Esse vocabulário costuma aparecer quando você estabelece limites.
Quando diz até onde alguém pode ir — e até onde não pode. Surge quando você escolhe não ter filhos.
Quando decide ir embora. Quando não abre mão do próprio trabalho.
Quando não aceita ser agredida — nem física nem verbalmente.
Quando se recusa a engolir humilhações. Quando diz “não”.
Quando fala. Quando denuncia.
Quando se recusa ao silêncio.
Há também palavras destinadas à mulher que levanta outras mulheres.
Àquela que se posiciona.
Àquela que deseja, simplesmente, continuar viva.
Sempre que uma mulher se afasta da expectativa masculina, os rótulos costumam surgir com rapidez: “egoísta”, “rancorosa”, “mal-amada” — e tantos outros.

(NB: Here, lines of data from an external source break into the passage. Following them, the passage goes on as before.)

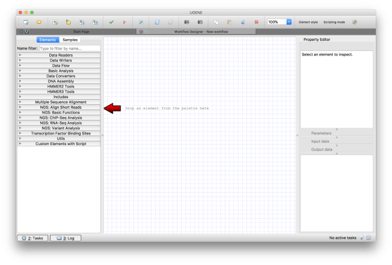Select the Workflow Designer - New workflow tab
The width and height of the screenshot is (392, 265).
click(200, 31)
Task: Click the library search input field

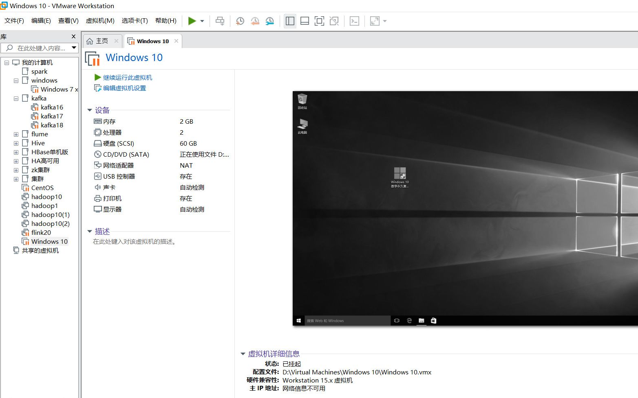Action: click(x=39, y=48)
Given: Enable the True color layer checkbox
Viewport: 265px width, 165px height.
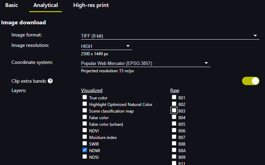Looking at the screenshot, I should pyautogui.click(x=85, y=98).
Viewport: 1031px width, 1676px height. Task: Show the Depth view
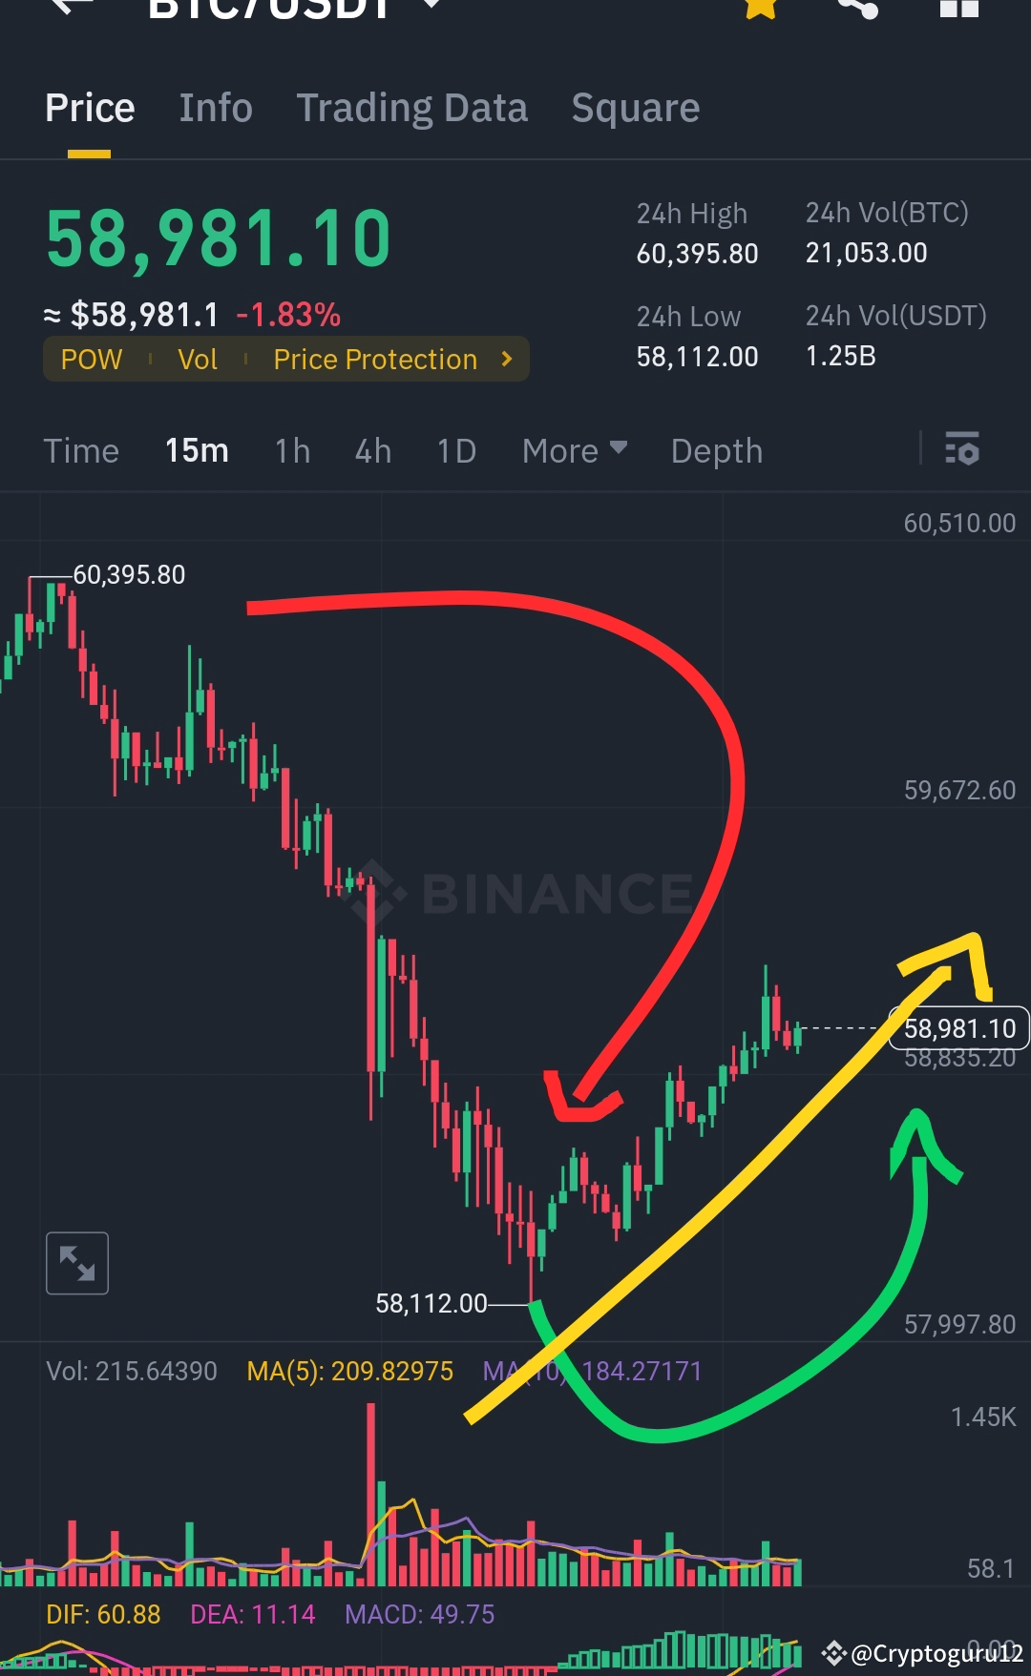[x=716, y=450]
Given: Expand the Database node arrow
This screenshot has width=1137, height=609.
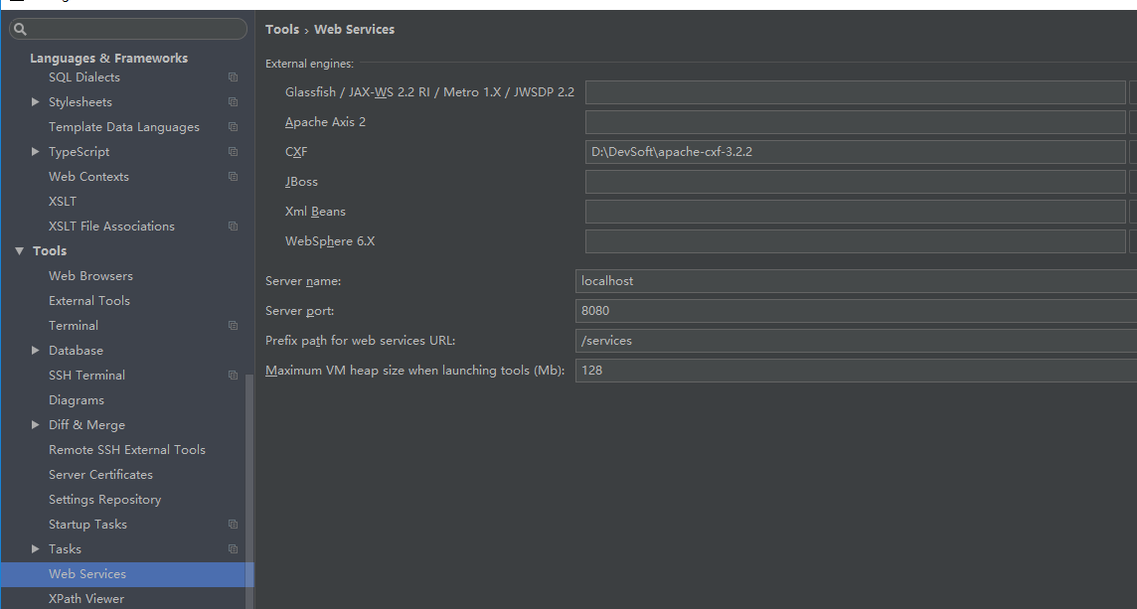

Essas palavras funcionam como uma tentativa de disciplinar comportamentos, de empurrar de volta para o lugar esperado.
E, no fim das contas, os rótulos vêm. Eles sempre vêm. Mas existe algo pior do que ser chamada de “egoísta” ou “rancorosa”: abrir mão da própria segurança para não desagradar, abrir mão da própria autonomia para caber na expectativa de alguém; permanecer onde não é seguro para fugir da fama de “difícil”.
Que, apesar dos rótulos impostos pela linguagem a toda mulher que ousa se impor, você possa traçar seus limites e priorizar a autopreservação. Se preciso for, que sejamos tudo aquilo que tentam usar contra nós — menos a próxima vítima.